> **EXERCISE DETAILS**: Each line of the listing below that includes "Shrink" must be copied.

> **DATA TO USE**:
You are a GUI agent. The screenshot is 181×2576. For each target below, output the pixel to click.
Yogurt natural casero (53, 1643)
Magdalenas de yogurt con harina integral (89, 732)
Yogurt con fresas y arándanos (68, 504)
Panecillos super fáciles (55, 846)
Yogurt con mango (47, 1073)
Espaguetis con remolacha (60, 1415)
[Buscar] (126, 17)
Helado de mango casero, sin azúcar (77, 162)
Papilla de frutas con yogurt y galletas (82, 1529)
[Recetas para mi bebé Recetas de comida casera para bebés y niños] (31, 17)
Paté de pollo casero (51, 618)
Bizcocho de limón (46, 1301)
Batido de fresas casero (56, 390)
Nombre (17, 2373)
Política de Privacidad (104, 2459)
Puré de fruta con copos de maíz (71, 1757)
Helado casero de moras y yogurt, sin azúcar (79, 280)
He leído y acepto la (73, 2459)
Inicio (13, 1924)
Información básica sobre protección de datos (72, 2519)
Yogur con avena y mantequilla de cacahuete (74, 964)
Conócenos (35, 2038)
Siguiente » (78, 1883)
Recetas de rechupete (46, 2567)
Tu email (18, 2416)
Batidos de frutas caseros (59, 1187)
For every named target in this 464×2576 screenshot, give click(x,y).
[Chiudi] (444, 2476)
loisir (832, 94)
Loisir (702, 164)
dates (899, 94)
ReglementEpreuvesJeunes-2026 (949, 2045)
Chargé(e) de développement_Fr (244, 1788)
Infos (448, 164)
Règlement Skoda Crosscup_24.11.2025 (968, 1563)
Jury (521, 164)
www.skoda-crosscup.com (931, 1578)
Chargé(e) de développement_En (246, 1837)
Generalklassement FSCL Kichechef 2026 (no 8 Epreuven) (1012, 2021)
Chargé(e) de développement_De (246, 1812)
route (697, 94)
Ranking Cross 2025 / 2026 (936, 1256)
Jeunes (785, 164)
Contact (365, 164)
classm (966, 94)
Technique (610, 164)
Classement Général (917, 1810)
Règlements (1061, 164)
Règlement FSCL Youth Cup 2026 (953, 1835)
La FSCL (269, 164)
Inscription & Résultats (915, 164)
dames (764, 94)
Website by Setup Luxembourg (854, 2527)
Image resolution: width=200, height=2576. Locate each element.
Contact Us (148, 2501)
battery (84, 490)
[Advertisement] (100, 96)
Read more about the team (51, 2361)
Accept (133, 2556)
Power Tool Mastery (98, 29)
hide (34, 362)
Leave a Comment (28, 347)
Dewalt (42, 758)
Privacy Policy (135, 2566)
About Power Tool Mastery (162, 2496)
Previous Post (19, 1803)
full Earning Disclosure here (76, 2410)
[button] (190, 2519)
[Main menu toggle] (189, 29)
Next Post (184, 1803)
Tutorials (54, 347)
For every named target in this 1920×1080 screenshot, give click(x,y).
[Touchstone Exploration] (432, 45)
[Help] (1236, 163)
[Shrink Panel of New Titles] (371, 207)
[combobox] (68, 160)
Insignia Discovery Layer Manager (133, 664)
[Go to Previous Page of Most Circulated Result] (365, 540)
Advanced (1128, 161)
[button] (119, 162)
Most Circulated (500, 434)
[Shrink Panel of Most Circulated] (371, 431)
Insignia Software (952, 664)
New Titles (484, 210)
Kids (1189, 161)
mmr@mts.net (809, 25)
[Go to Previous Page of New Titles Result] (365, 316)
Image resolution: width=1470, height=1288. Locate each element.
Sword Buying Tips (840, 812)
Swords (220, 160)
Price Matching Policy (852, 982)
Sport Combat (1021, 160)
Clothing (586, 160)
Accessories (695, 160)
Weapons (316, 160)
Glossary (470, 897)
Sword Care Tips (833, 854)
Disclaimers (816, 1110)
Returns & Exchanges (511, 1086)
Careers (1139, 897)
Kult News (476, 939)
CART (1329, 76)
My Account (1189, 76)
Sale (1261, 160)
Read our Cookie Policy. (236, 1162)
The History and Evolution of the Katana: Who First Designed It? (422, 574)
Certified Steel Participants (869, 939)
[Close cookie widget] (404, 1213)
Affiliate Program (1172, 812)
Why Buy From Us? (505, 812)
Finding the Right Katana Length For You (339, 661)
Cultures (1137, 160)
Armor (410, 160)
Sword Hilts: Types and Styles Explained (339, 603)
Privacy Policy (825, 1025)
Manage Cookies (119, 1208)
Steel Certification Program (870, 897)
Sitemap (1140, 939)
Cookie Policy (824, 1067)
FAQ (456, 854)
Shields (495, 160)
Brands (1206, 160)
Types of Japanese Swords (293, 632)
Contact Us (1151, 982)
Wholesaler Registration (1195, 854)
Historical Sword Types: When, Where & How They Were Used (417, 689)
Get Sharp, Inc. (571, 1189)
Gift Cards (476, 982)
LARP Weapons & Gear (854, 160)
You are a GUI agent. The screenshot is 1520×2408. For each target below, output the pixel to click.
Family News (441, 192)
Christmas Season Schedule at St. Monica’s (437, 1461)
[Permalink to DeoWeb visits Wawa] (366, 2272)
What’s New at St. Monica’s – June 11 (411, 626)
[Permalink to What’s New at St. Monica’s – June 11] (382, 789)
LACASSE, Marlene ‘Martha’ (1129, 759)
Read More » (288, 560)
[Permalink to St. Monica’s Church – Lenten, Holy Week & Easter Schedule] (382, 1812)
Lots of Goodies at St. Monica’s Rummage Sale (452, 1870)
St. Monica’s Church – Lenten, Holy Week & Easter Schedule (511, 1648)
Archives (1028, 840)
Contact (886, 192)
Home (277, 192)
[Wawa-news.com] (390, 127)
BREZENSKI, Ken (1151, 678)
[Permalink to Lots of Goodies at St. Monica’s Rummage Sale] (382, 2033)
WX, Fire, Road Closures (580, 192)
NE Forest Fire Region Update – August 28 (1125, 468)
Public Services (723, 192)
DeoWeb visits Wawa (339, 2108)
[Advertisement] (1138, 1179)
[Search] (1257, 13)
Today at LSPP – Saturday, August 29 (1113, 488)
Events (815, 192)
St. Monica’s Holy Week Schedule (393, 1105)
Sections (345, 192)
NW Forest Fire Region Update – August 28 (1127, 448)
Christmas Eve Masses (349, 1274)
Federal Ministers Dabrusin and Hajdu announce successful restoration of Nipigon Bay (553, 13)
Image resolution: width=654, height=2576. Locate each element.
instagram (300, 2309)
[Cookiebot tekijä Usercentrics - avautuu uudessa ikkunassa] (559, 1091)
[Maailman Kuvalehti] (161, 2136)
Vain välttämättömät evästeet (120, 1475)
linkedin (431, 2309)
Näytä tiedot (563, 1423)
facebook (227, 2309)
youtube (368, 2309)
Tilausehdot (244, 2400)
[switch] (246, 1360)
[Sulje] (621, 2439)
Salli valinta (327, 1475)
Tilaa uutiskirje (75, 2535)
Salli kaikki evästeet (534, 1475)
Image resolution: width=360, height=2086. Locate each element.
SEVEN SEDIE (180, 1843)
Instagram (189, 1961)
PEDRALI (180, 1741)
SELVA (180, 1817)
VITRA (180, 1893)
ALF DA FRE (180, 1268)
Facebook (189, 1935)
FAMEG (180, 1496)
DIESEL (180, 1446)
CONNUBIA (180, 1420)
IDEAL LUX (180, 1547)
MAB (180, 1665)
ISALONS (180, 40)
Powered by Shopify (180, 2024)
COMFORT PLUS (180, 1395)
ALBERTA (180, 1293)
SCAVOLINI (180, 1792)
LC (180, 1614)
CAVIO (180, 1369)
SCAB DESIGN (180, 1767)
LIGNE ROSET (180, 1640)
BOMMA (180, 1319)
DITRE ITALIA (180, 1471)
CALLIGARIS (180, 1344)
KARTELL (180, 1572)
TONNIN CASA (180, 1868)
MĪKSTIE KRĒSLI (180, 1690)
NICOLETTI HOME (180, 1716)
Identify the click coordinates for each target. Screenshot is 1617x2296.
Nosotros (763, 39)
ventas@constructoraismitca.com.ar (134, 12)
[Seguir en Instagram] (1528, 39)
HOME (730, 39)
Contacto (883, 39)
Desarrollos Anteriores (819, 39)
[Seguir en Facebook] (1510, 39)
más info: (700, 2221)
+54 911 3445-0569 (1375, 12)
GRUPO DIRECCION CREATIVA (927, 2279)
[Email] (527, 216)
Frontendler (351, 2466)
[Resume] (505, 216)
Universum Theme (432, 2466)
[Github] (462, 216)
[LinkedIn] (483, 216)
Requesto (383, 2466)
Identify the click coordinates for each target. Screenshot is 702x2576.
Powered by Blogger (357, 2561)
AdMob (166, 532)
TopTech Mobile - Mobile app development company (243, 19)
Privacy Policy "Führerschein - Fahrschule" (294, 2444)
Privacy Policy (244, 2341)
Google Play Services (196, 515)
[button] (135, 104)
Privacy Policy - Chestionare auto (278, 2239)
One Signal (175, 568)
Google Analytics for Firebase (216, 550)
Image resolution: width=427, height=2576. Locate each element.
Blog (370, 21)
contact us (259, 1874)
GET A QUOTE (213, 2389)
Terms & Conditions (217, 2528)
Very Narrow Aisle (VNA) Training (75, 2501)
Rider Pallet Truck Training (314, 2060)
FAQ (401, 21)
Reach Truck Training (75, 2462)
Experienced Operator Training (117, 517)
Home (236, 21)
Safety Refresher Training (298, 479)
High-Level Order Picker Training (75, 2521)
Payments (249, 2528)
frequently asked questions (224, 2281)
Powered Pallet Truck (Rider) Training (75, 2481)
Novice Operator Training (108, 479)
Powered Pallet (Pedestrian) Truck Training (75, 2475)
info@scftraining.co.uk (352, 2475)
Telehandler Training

> **EXERCISE RESULT**:
[Shrink Panel of New Titles] (371, 207)
[Shrink Panel of Most Circulated] (371, 431)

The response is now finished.